- Görev ayrıntıları -
Aşağıdaki Haniye haberine göre (a), (b) ve (c) ifadeleri doğru mu? Her biri için evet ya da hayır deyip kararı belirleyen sözcükleri haberden aynen aktarın.
(a) İsmail Haniye, Hamas hareketinin siyasi ofis başkanıdır.
(b) Açıklamalar El Cezire televizyonuna yapılmıştır.
(c) Haniye, Gazze'nin bir cephe haline geldiğini vurgulamıştır.

--- Metin parçası ---

İSMAİL HENİYYE EL ALEM TELEVİZYONUNA ÖNEMLİ AÇIKLAMALARDA BULUNDU

Hamas hareketinin siyasi ofis başkanı İsmail Haniye, İran ile Suudi Arabistan arasındaki ilişkilerin yeniden kurulmasına yönelik anlaşmanın İsrail rejimine karşı önemli olduğunu belirterek, Batı Şeria'nın işgalci Siyonist rejime karşı bir cephe haline geldiğini vurguladı.

--- Veri kümesinden kesit ---

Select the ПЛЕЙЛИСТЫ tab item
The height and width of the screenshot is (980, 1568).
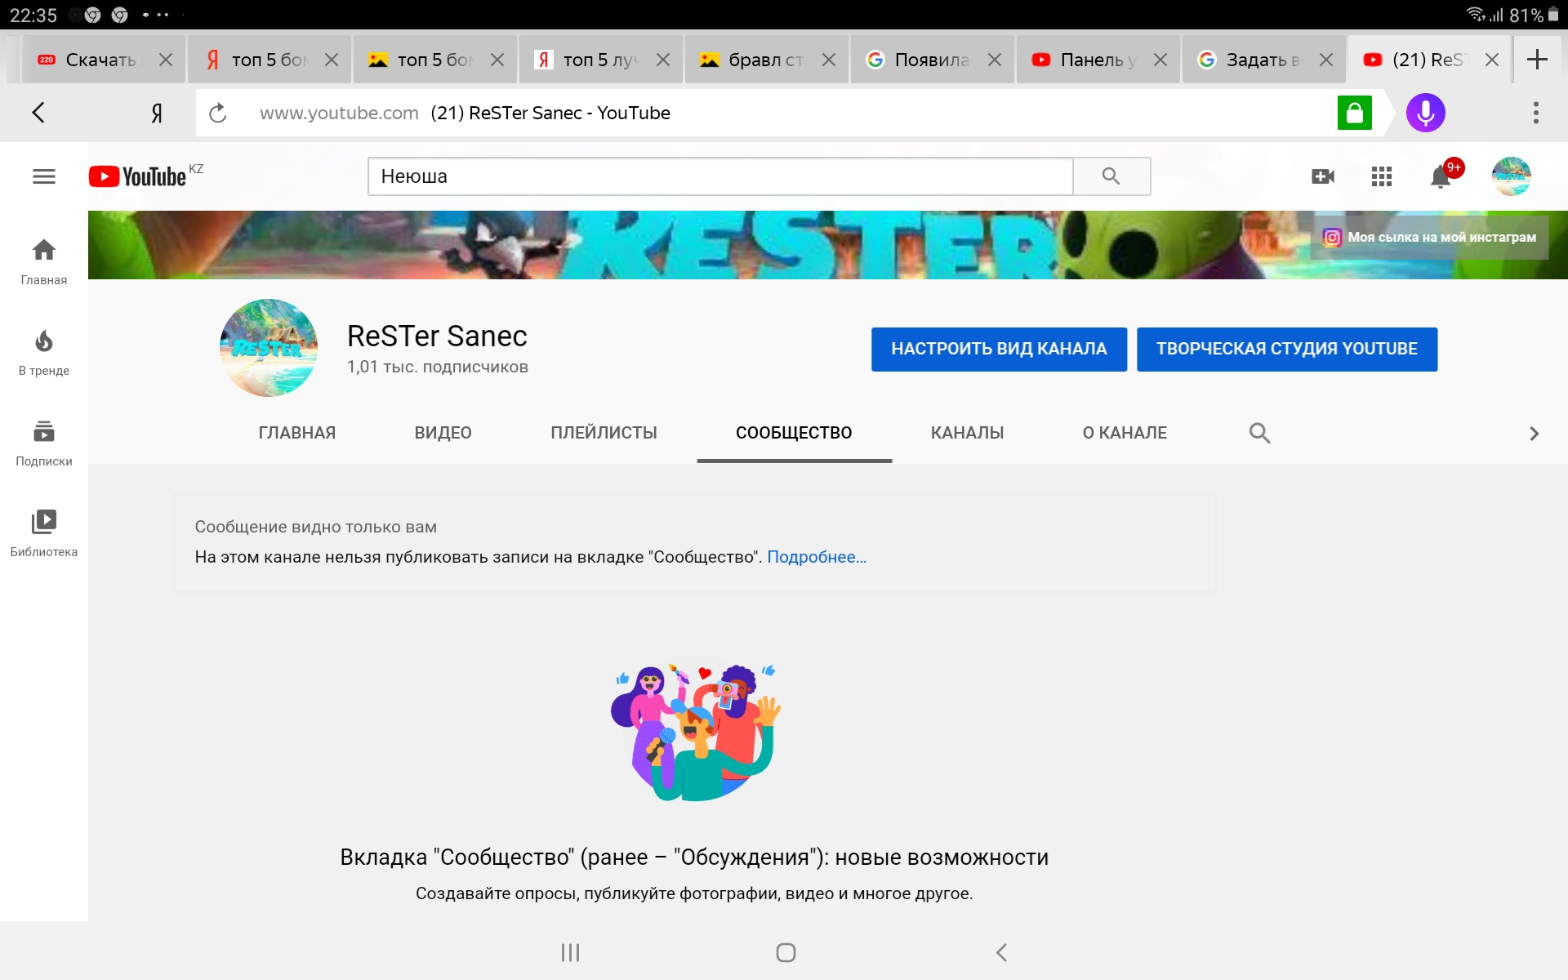pyautogui.click(x=603, y=432)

---

- Beklenen yanıt -
(a) Evet: "Hamas hareketinin siyasi ofis başkanı İsmail Haniye"
(b) Hayır: "EL ALEM TELEVİZYONUNA ÖNEMLİ AÇIKLAMALARDA BULUNDU"
(c) Hayır: "Batı Şeria'nın işgalci Siyonist rejime karşı bir cephe haline geldiğini vurguladı"